Im Veilchenduell zwischen Austria Klagenfurt und Austria Wien war in der Tat Wehmut vorhanden. Es war die letzte Begegnung vor der Winterpause, in der Fans auf der Tribüne erlaubt waren. Exakt 3140 Zuseher hatten sich sozusagen für die letzte Partie vor dem Lockdown aufgewärmt. Ihnen wurde ein Match serviert, dass erst in der zweiten Hälfte so richtig Fahrt aufnahm. Es fehlte zu Beginn der Mut sowie Nachdruck, wie Austria-Chefcoach Peter Pacult erklärte: „Wir haben es versäumt, im letzten Drittel giftig zu sein. Wir hätten durch die tolle Möglichkeit von Patrick Greil in Führung gehen können, aber es wollte nicht sein.“

In der zweiten Hälfte ließen die Nadelstiche auf beiden Seiten nicht lange auf sich warten: Nach knapp 56 Minuten vergab Muharem Huskovic den ersten Hochkaräter auf die Führung. Kurz darauf war es Aleksandar Jukic mit einer Topchance für die Gäste. Die Waidmannsdorfer sorgten für Aufmerksamkeit, als Flügelflitzer Alex Timossi mit dem Kopf knapp scheiterte. Im Gegenzug parierte Phillip Menzel einen Schuss aus kurzer Distanz von Manfred Fischer. Die Topmöglichkeit schlechthin nach rund 70 Minuten gehörte Goalgetter Markus Pink, der nur um Zentimeter an einer Hereingabe vorbeirutschte. Was fehlte im Endeffekt? Der Abschluss. Kurz vor Schlusspfiff machte es Christopher Cvetko spannend, als sein Freistoß haarscharf am gegnerischen Tor vorbei segelte.

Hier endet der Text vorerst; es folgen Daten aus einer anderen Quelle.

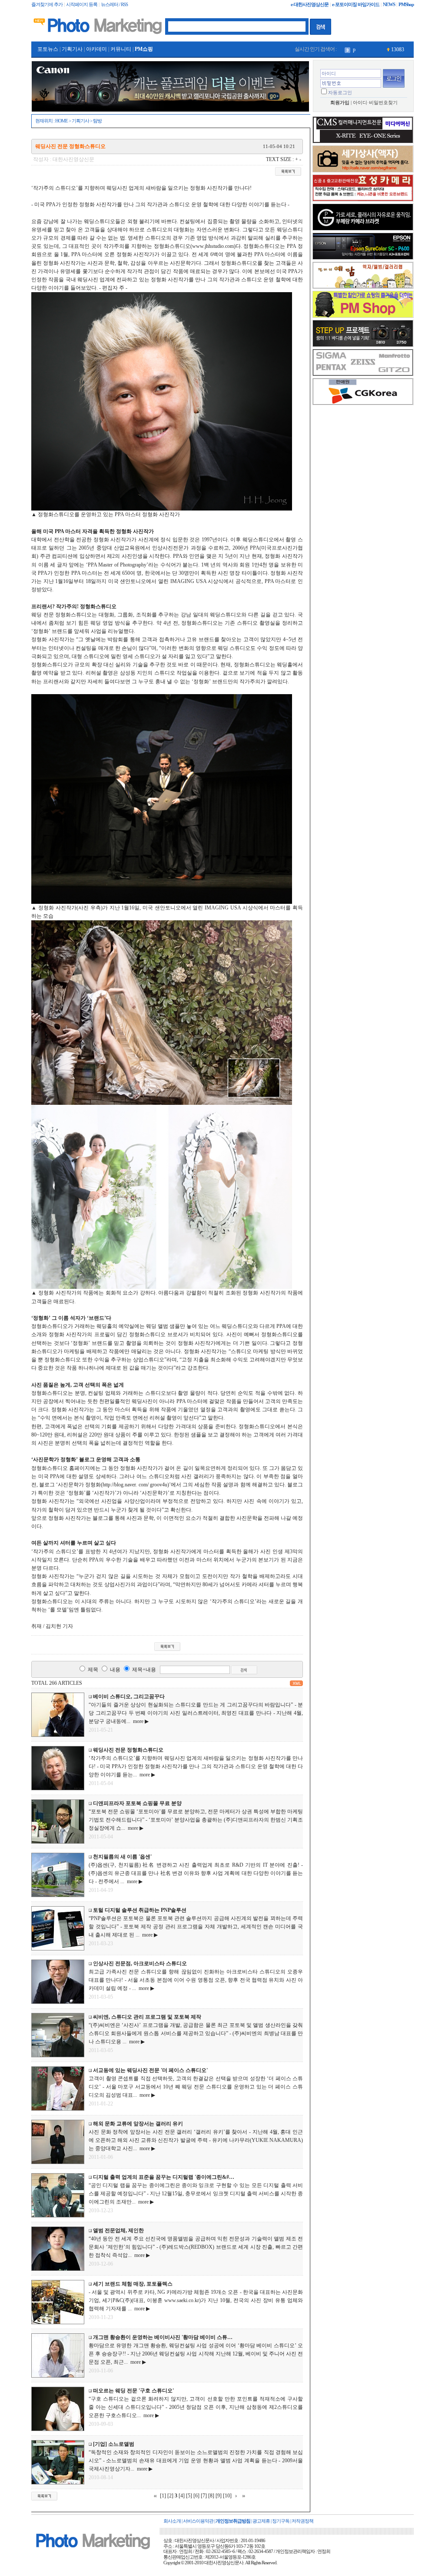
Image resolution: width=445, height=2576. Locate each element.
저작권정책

Nun wartet der Ligabrocken

Letztlich muss man mit so einem 0:0 auch mal zufrieden sein, was wir auch sind. Klar, wäre es schön gewesen, sich etwas mehr abzusetzen, aber heuer wird es eng bleiben“, verdeutlicht Pacult. Der Aufsteiger blieb vor heimischer Kulisse erstmals ohne Treffer, dafür im siebenten Heimspiel unbesiegt. Für Florian Rieder geht der Punkt in Ordnung, „aber letztlich waren es zwei verlorene Punkte“. Verloren ist im kommenden Spiel zwar noch nichts, allerdings wartet mit Meister Salzburg ein harter Brocken.

In puncto Geisterspiele macht Pacult kein Geheimnis daraus, „dass es sehr bitter ist, aber jeder hat dasselbe Dilemma. Mich ärgert jene Tatsache, was vor dem Sommer alles ausgeplaudert und das nach dem Sommer unser normales Leben zurückkommt. Es wurden damals nicht die richtigen Maßnahmen gezogen“, sagt Pacult, dessen Schwägerin täglich auf einer Intensivstation mit Leben und Tod konfrontiert wird. „Aufgrund der Zahlen ist der Lockdown verständlich, aber nicht, was alles vorher passiert ist. Ich hoffe, wir kommen alle gut raus.